# [Work instruction]
Copy, word for word, the lines of the entries below between the one with "Image resolution: width=822" and the one with "Task: Switch to the Arquivos tab", inclusive, and leave out everything else.

# [Input data]

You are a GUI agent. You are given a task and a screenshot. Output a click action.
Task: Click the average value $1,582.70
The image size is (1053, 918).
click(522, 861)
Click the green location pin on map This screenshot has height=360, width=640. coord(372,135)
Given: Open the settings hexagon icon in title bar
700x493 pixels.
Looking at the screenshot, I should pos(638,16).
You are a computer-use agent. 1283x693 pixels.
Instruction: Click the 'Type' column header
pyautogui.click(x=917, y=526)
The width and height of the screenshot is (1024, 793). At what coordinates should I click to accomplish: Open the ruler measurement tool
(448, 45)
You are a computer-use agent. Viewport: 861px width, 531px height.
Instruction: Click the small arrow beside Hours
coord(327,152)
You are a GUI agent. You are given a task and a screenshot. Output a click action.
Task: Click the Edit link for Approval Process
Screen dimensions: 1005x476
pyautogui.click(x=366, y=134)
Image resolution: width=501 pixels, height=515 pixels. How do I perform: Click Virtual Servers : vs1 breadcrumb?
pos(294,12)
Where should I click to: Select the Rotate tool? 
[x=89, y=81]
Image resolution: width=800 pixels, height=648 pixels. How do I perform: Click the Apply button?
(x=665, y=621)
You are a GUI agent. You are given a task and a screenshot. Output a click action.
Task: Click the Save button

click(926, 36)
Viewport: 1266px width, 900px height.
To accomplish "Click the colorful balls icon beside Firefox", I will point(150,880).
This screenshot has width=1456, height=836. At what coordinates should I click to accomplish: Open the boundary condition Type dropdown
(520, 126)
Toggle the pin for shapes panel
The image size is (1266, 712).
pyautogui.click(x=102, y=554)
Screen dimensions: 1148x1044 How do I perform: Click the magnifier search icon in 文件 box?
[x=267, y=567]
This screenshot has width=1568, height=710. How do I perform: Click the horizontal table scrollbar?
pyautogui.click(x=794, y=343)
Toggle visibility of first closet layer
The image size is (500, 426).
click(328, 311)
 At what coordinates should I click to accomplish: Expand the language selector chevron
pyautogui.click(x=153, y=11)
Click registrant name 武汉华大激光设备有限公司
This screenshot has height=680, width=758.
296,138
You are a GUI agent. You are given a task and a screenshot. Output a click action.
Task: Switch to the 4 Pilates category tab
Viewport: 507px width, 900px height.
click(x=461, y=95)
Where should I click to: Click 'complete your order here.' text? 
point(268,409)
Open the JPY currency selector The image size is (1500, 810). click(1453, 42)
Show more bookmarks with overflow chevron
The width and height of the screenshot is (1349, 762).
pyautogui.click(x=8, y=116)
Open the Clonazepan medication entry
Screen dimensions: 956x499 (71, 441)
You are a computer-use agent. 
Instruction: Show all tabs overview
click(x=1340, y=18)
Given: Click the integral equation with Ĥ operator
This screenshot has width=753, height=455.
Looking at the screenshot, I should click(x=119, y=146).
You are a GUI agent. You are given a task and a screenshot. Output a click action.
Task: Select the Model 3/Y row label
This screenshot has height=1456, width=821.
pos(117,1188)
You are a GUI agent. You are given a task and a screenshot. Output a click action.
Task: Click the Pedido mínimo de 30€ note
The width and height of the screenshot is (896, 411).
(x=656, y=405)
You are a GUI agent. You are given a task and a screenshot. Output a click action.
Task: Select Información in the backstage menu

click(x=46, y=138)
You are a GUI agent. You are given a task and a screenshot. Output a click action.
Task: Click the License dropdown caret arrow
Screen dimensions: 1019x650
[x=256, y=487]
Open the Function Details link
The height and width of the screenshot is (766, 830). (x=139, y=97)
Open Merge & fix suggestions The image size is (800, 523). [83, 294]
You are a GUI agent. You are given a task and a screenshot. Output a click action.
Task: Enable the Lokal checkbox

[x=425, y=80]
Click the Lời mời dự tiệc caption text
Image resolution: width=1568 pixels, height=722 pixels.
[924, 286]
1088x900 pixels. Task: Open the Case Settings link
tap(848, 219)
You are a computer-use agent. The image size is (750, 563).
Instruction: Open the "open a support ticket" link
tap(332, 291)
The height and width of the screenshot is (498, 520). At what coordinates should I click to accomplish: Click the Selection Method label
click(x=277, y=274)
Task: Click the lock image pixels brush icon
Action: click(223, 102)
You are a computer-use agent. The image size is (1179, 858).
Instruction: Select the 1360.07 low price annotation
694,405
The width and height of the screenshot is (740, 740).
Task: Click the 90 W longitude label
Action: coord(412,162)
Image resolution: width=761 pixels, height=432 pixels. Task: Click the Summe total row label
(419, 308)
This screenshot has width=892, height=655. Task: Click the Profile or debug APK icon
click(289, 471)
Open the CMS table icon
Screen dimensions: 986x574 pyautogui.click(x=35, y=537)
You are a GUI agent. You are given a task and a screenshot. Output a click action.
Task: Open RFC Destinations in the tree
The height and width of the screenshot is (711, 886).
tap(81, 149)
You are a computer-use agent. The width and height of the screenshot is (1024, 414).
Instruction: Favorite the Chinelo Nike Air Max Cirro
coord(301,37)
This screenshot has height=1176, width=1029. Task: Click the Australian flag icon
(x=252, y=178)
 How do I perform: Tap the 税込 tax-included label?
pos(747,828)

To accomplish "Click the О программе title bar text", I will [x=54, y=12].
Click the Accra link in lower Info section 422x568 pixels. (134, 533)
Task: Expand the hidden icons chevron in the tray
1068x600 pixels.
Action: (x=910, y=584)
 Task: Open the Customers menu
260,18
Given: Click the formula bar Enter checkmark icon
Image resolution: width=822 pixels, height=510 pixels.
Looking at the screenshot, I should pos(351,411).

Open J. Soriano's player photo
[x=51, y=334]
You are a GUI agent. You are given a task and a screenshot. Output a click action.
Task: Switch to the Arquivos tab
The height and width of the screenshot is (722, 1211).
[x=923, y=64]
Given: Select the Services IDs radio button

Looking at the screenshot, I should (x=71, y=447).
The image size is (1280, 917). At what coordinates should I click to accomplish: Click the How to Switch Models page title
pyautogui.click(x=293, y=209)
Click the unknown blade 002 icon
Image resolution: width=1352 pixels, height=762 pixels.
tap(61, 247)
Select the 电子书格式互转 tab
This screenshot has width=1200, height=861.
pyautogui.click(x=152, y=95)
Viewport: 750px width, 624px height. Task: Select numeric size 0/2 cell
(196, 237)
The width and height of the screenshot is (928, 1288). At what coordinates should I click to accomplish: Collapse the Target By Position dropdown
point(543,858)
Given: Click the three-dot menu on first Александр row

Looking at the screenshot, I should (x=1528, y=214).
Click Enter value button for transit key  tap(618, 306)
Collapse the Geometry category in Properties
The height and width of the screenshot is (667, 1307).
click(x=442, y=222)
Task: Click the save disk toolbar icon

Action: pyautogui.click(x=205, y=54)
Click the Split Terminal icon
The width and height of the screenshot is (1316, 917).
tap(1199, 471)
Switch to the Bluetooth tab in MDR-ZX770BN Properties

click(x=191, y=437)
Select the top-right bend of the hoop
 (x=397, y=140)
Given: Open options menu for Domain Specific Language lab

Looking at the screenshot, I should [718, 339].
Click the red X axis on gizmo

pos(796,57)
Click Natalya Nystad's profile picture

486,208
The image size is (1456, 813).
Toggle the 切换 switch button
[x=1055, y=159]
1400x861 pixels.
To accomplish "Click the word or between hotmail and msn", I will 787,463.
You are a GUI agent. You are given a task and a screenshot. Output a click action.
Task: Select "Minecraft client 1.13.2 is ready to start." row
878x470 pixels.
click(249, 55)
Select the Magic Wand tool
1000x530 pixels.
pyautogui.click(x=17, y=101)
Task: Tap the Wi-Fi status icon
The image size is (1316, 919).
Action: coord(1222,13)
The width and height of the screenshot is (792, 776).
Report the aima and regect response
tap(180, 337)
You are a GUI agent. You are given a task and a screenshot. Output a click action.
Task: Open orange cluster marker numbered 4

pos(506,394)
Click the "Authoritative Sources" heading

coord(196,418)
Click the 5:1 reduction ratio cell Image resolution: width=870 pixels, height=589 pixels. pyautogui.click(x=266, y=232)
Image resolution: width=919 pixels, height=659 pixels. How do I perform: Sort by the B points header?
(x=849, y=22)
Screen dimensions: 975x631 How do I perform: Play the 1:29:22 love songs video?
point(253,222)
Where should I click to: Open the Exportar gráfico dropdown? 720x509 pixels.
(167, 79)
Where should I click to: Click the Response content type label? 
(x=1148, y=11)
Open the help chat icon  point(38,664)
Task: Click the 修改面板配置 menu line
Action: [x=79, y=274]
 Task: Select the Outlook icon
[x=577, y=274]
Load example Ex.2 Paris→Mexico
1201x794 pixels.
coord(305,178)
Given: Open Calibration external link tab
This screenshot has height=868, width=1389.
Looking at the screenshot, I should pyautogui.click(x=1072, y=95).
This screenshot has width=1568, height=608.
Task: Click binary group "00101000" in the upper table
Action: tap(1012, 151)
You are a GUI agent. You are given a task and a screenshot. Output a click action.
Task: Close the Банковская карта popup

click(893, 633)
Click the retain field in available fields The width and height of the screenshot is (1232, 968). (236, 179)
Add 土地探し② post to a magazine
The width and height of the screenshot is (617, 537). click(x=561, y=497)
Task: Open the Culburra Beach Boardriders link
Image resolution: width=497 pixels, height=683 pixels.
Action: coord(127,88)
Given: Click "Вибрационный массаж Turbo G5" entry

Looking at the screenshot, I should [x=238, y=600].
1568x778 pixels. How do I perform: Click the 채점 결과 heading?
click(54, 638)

# [Output of the task]
Image resolution: width=822 pixels, height=510 pixels.
Looking at the screenshot, I should pos(351,411).

Open J. Soriano's player photo
[x=51, y=334]
You are a GUI agent. You are given a task and a screenshot. Output a click action.
Task: Switch to the Arquivos tab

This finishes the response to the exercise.